Extract:
The democratic system in Azad Kashmir remained suspended for nearly eight years. In Pakistan, non-partisan general elections were held on 25 February 1985, leading to the formation of a civilian government under Muhammad Khan Junejo. The legislative elections in Azad Kashmir followed a few months later, with Junejo's government in Islamabad giving its backing to the AJKMC.

In the run-up to the polls, seven opposition parties formed an alliance against the AJKMC, led by K. H. Khurshid of the Jammu and Kashmir Liberation League. The alliance also included the Tehrik-e-Amal led by Brigadier Muhammad Hayat Khan, the Islami Jamhoori Party, the Democratic Front, the Jamaat-e-Islami Azad Kashmir, the Inqilabi Mahaz and the Azad Jamhoori Mahaz. The Jamaat-e-Islami subsequently boycotted the elections in protest against what it called the Zia government's preferential treatment of the AJKMC.

The Azad Kashmir Pakistan Peoples Party (AJKPPP), which had formed the previous elected government before the 1977 coup, did not officially contest the polls because it refused to register under the Political Parties Ordinance, 1979, which required all parties to formally pledge support for the eventual accession of Jammu and Kashmir to Pakistan. A number of independent candidates sympathetic to the AJKPPP nevertheless stood for election.

==Results==
Polling took place on a non-partisan basis for the 40 directly elected general seats in the Azad Kashmir Legislative Assembly, comprising 28 territorial constituencies within Azad Kashmir and 12 reserved for Jammu and Kashmiri refugees settled in Pakistan. The AJKMC emerged as the largest party with 19 seats, followed by the Tehrik-e-Amal with eight seats, the Jammu and Kashmir Liberation League with four seats, and the Azad Muslim Conference, led by Sardar Ibrahim Khan, with two seats. Independent candidates, most of them regarded as sympathetic to the unregistered AJKPPP, won the remaining seven seats.

Recorded data:
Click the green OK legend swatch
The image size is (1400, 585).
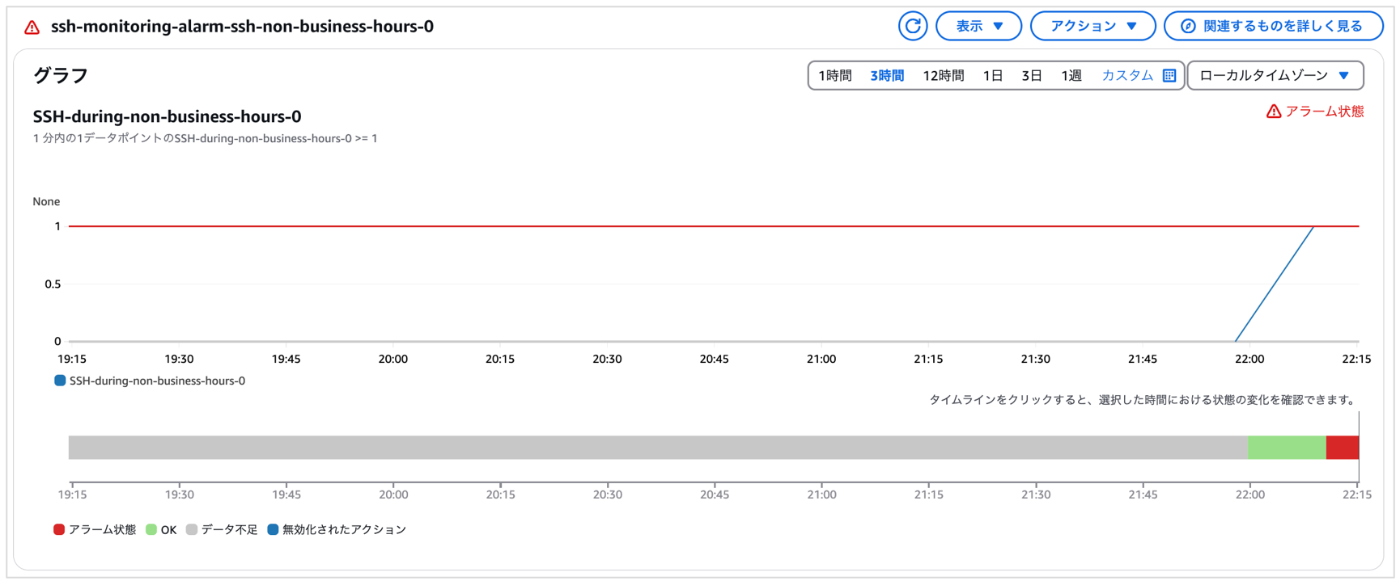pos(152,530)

Assignment 1: For each statement, decide whether the extract on the 1985 Azad Kashmir elections agrees with it. Answer yes or no and quote the words from the extract that decide it: (a) The Jamaat-e-Islami took part in the elections. (b) The AJKMC won 19 seats. (c) Twelve of the directly elected seats were reserved for refugees settled in Pakistan.
Assignment 2: According to the extract on the 1985 Azad Kashmir elections, who led the seven-party opposition alliance against the AJKMC?
Assignment 3: Pick up the extract on the 1985 Azad Kashmir elections after its last sentence and continue it.
The material can be set aside here.

Exercise output 1:
(a) No: "The Jamaat-e-Islami subsequently boycotted the elections"
(b) Yes: "The AJKMC emerged as the largest party with 19 seats"
(c) Yes: "12 reserved for Jammu and Kashmiri refugees settled in Pakistan"

Exercise output 2: K. H. Khurshid of the Jammu and Kashmir Liberation League led it.

Exercise output 3:
==Aftermath==
On 15 June 1985, the new Assembly elected Mohammad Ayub Khan as its Speaker. Two days later, on 17 June 1985, Sardar Sikandar Hayat Khan of the AJKMC was elected as Prime Minister, succeeding Khan Abdul Hamid Khan, whose tenure had ended with the imposition of martial law in 1977. On 1 October 1985, the AJKMC's veteran leader Sardar Muhammad Abdul Qayyum Khan was elected as President of Azad Kashmir, succeeding the military-appointed Major General Abdul Rahman Khan and returning to the office he had previously held from 1970 to 1975.

The third Assembly served its full five-year term, becoming the first Assembly in Azad Kashmir to do so under the Interim Constitution Act, 1974. The Assembly approved 109 bills and passed several resolutions on the Kashmir issue and other matters of public importance. During its tenure, the Interim Constitution was amended to provide six additional seats to the Assembly, bringing the total strength of the legislature to 48 members, 40 directly elected and eight reserved (five for women, one for ulema, one for technocrats and one for overseas Kashmiris).

The AJKMC government remained closely aligned with the Junejo administration in Islamabad, and survived the November 1988 elections in which the Pakistan Peoples Party under Benazir Bhutto came to power at the federal level. The Assembly served until 1990, when it was succeeded by the fourth Assembly following fresh general elections held on 21 May 1990, in which the AJKPPP defeated the incumbent AJKMC government.